Would you please return the line containing "Tapahtumat (1012, 40)" and all the lines after it through the end of the records below, unchanged and on their own?

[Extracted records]
_ _ _ _ _ _ _

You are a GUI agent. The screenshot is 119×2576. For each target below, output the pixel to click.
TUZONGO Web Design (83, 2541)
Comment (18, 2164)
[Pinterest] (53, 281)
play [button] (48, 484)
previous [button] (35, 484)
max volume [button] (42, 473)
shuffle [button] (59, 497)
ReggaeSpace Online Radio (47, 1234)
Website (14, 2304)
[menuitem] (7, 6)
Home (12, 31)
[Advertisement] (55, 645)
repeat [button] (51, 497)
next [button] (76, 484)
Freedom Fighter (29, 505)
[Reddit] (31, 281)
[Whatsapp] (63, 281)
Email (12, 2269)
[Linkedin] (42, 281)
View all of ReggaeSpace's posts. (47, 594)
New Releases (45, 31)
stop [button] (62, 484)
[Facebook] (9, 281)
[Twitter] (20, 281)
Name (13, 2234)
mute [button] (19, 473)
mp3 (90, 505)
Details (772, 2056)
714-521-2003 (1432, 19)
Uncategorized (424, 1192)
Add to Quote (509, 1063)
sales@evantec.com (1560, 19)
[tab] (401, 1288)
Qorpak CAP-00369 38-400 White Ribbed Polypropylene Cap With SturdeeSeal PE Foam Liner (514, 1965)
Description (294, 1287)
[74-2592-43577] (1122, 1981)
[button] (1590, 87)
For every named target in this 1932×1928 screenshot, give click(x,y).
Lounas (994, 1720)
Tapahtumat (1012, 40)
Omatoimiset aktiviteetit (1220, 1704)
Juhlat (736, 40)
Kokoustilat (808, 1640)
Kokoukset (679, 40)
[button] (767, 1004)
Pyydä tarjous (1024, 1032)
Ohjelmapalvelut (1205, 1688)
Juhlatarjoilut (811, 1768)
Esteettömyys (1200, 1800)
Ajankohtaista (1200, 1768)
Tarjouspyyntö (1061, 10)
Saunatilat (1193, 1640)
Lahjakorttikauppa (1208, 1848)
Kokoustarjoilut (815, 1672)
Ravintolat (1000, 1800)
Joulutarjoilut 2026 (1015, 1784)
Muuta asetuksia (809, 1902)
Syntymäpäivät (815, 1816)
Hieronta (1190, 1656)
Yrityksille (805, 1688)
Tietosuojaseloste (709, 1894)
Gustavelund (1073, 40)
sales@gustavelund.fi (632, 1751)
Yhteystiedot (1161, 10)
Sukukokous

_ _ _ _ _ _ _

Solution for this problem:
Tapahtumat (1012, 40)
Omatoimiset aktiviteetit (1220, 1704)
Juhlat (736, 40)
Kokoustilat (808, 1640)
Kokoukset (679, 40)
[button] (767, 1004)
Pyydä tarjous (1024, 1032)
Ohjelmapalvelut (1205, 1688)
Juhlatarjoilut (811, 1768)
Esteettömyys (1200, 1800)
Ajankohtaista (1200, 1768)
Tarjouspyyntö (1061, 10)
Saunatilat (1193, 1640)
Lahjakorttikauppa (1208, 1848)
Kokoustarjoilut (815, 1672)
Ravintolat (1000, 1800)
Joulutarjoilut 2026 (1015, 1784)
Muuta asetuksia (809, 1902)
Syntymäpäivät (815, 1816)
Hieronta (1190, 1656)
Yrityksille (805, 1688)
Tietosuojaseloste (709, 1894)
Gustavelund (1073, 40)
sales@gustavelund.fi (632, 1751)
Yhteystiedot (1161, 10)
Sukukokous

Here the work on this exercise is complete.